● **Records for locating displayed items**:
--

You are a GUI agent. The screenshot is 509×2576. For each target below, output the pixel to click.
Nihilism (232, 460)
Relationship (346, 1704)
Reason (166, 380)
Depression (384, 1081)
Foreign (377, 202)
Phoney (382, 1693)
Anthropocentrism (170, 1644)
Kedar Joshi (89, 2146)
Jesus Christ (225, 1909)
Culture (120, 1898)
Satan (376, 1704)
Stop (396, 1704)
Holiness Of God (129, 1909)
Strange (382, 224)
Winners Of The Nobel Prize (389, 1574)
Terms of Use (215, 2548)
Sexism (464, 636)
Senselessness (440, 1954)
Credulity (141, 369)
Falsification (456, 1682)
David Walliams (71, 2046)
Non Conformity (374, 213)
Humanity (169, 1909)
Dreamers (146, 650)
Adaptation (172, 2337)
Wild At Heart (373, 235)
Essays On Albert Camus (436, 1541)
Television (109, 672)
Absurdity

--

● **Task requirements**: Reproduce the material in full, swapping "Television" for "Radio" and leaving every other line and character unchanged.

● **Answer to this task**:
You are a GUI agent. The screenshot is 509×2576. For each target below, output the pixel to click.
Nihilism (232, 460)
Relationship (346, 1704)
Reason (166, 380)
Depression (384, 1081)
Foreign (377, 202)
Phoney (382, 1693)
Anthropocentrism (170, 1644)
Kedar Joshi (89, 2146)
Jesus Christ (225, 1909)
Culture (120, 1898)
Satan (376, 1704)
Stop (396, 1704)
Holiness Of God (129, 1909)
Strange (382, 224)
Winners Of The Nobel Prize (389, 1574)
Terms of Use (215, 2548)
Sexism (464, 636)
Senselessness (440, 1954)
Credulity (141, 369)
Falsification (456, 1682)
David Walliams (71, 2046)
Non Conformity (374, 213)
Humanity (169, 1909)
Dreamers (146, 650)
Adaptation (172, 2337)
Wild At Heart (373, 235)
Essays On Albert Camus (436, 1541)
Radio (109, 672)
Absurdity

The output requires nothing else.